[erlang-questions] [ANN]: Damocles, a library for testing distribution scenarios on a single machine

Christopher Phillips lostcolony@REDACTED
Mon Jan 5 15:16:42 CET 2015

For OSX ipfw was deprecated in Lion and removed in Yosemite. I've done a
bit of looking at the replacement, pf, and it looks like dropping packets
based on percentage is doable, as is bandwidth throttling (something I'd
like to add, in general), but I don't see any way to induce a delay, beyond
an implicit one based on tos prioritization. If someone knows how and can
point me in the right direction I'd appreciate it.

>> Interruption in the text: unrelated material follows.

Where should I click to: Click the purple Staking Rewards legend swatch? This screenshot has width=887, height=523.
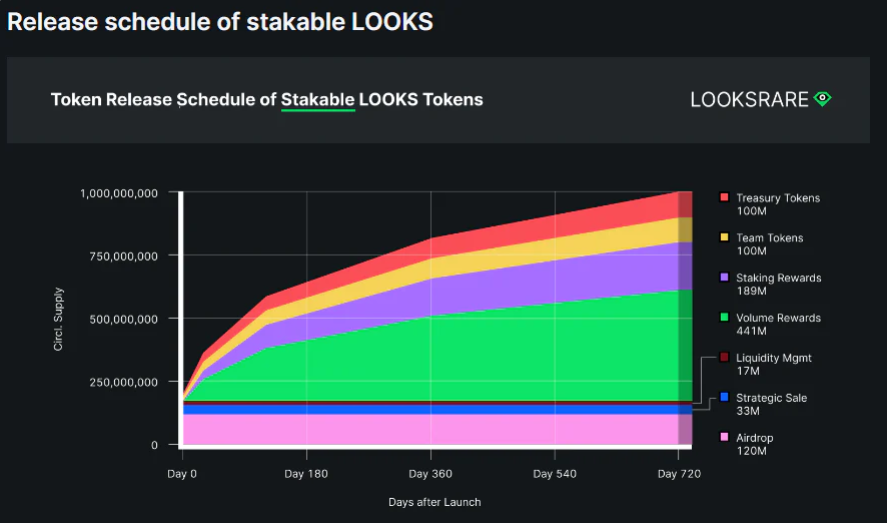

On Mon, Jan 5, 2015 at 6:52 AM, Sergej Jurečko <sergej.jurecko@REDACTED>

> This looks like a great tool and something that could easily be added to
> unit tests.
> Anyone with ipfw skills to add bsd/osx support?
> Sergej
> On Jan 5, 2015 1:41 AM, "Christopher Phillips" <lostcolony@REDACTED>
> wrote:
>> https://github.com/lostcolony/damocles
>> I asked a while back on this mailing list if anyone had any useful
>> libraries or similar for testing distribution scenarios. I only got back a
>> few responses (maybe co-op riak_test? Maybe make use of the underlying
>> Linux traffic control and network emulation apps?), and my own searches,
>> while finding a few libraries, didn't find anything I could easily co-op
>> for my purposes.
>> To that end, I went ahead and spent part of my break on this, and it just
>> got sufficiently feature complete to throw out there. I haven't had a
>> chance to really start using it heavily, and I've only been testing it on
>> my dev box, but a basic run through of the functionality as I typed up the
>> readme worked (so any issues being pointed out would be appreciated).
>> Essentially, it allows you to create and manipulate local interfaces on a
>> Linux machine to emulate packet delay and loss (using the underlying
>> traffic control and network emulation mechanisms), with a number of
>> convenience methods to (hopefully) easily describe fairly intricate
>> distribution scenarios.
>> Things like "create these 5 interfaces, (now from my test code, launch a
>> copy of my app on each one, or even a different app on one of them, to see
>> what happens when that resource is flaky); now make it so 1 and 2 can't
>> talk to 3 and 4, and vice versa, but everyone can still talk to 5, but
>> replies have a 50% chance of being dropped from 5 when responding to 1 and
>> 2, and there's a 300ms delay between 3 and 4; (now, let's run more of our
>> test code to assert that trying to write to any node still succeeds); okay,
>> now let's restore the network back to normal (and have our test code make
>> sure the write was retained)", or whatever, can be set up in a
>> straightforward, automated manner as part of a common test run, and not be
>> reliant on certain VMs being up, nor the tests being run on a specific
>> network. The tradeoff, obviously, being that you can't really load test
>> things with it. Still, it fits my basic needs, and I figured it might be of
>> use to others.
>> I'll be adding some simple examples when I next get free time (I ran out
>> of it from the holiday break without getting to them; dunno when I will),
>> and will try and get to any bugs or simple suggestions in a timely manner,
>> but hopefully it's fairly straightforward and useful as is.